そういった格差を是正しようというのが同一労働同一賃金の考え方になります。
日本では非正規雇用者の賃金は正規雇用者の6割程度にとどまっており、低賃金で働かざるを得ない人が数多くいます。

ヨーロッパなどの先進国では、非正規雇用者の賃金は正規雇用者の8割ほどとされています。
日本では正規雇用者と非正規雇用者の格差が大きく、一度正規雇用の仕事を辞めてしまうと同じ水準のその水準まで高めていくことが目標になります。

「同一労働同一賃金」を含む働き方改革関連法案は、大企業では2020年の4月から正式に導入されることになっています。
中小企業の場合にも2021年の4月から導入されることが決定しました。

働き方改革関連法案の整備に伴って、2016年には厚生労働省からガイドラインも公表されています。
同一労働同一賃金は単純な給与だけではなく、賞与や福利厚生なども対象となります。

例えば正規雇用者にはボーナスが支給されるのに、非正規雇用者にはボーナスが全く支給されないということは許されません。
休憩室や食堂などの使用も福利厚生に該当するので、差をつけることは許されなくなります。

3.まとめ

同一労働同一賃金を含む働き方改革関連法案は、非正規雇用で働く労働者にとってはとても意味のある法律といえるでしょう。
しかし、企業側にとっては負担の増加が見込まれるので、きちんと法律に則って運用されるかは未知数なところもあります。

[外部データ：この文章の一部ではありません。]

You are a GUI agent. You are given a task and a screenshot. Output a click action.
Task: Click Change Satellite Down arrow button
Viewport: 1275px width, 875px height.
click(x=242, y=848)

企業としては人件費を抑えるために非正規雇用の割合を高めてきたところもあるので、賃金を大幅にアップしなければいけないとなると経営が悪化することもあるでしょう。

特に中小企業などでは、法律について詳しい知識を持っていないこともあります。
また、会社によっては賃金体系が複雑で、根本的な賃金体系そのものを見直さなければいけないこともあります。